Wie wir mit Kindern sprechen
Eine der alltäglichsten Handlungen des Menschen ist gleichzeitig eine seiner eindrucksvollsten Leistungen: Die Fähigkeit, Konversationen zu führen. Obwohl diese Fähigkeit universell ist, variiert die Art und Weise, wie Konversationen geführt werden stark nach Kulturkreis – jenachdem, wo wir leben und welche Normvorstellungen dort vorherrschen. Kinder lernen in Konversationen nicht nur linguistische Fähigkeiten (z.B. ein Vokabular und Grammatik) oder Informationen auszutauschen, sondern sie lernen auch kulturelle Normen: soziale Regeln innerhalb von Konversationen, aber auch allgemeine. In pädagogischen Einrichtungen treffen Familien zusammen, die unterschiedlichste kulturelle Hintergründe haben und somit auch unterschiedliche kommunikative Konventionen leben. Wie können diese im Kita-Alltag berücksichtigt werden, damit alle Kinder die Möglichkeit haben, von Unterhaltungen zu profitieren? Lisa Schröder hat sich die Dialoge zwischen Müttern und Kindern genau angeschaut und berichtet für Betrifft KINDER über ihre Forschung und persönlichen Erfahrungen.
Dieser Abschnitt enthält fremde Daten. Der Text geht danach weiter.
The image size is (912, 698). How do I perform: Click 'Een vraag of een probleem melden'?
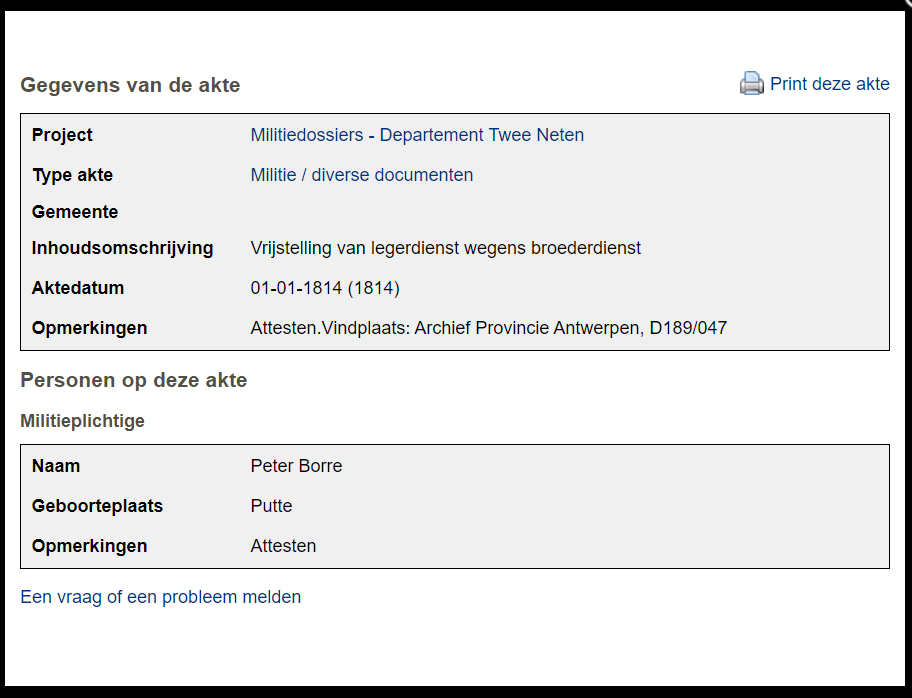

Warum ist die menschliche Sprache besonders?
Alan Turing (1912–1954) war ein britischer Mathematiker und Informatiker, der einen großen Beitrag zur Entwicklung der Computertechnologie leistete. Er beschäftigte sich unter anderem mit künstlicher Intelligenz und entwarf den sogenannten Turing-Test (Turing, 1950). Mit diesem Test sollte geprüft werden, ob die künstliche Intelligenz von Computern an die der Menschen heranreichen kann. Es handelt sich bei diesem Test um einen Imitationstest, bei dem geprüft wird, ob ein Computer sich in solch einer Art und Weise an einem Dialog beteiligen kann, dass sein menschliches Gegenüber nicht merkt, dass er/ sie mit einem Computer anstatt mit einer anderen Person kommuniziert. Erst im Jahr 2014 gelang es einem Computerprogramm, die von Turing aufgestellten Bedingungen zu erfüllen (Warwick & Shah, 2016): Es täuschte ein Drittel der TeilnehmerInnen während eines fünfminütigen »Chatbots« – ein textbasierter Dialog am Computer. Wohlgemerkt war es dem Computerprogramm nur bei einem Drittel der TeilnehmerIn-nen möglich, diese zu täuschen und dies auch nur während eines fünfminütigen und textbasierten Dialoges. Je länger ein Dialog, desto schwieriger wird es für Computerprogramme, Menschen zu überlisten. Zwar schreitet die Entwicklung auch bei sprechender Assistenz-Software voran, trotzdem ist es Computern noch immer nicht möglich, uns über einen längeren Gesprächsverlauf in die Irre zu führen und schon gar nicht, wenn es darum geht, kulturspezifische Regeln wie z.B. Humor oder Ironie zu berücksichtigen.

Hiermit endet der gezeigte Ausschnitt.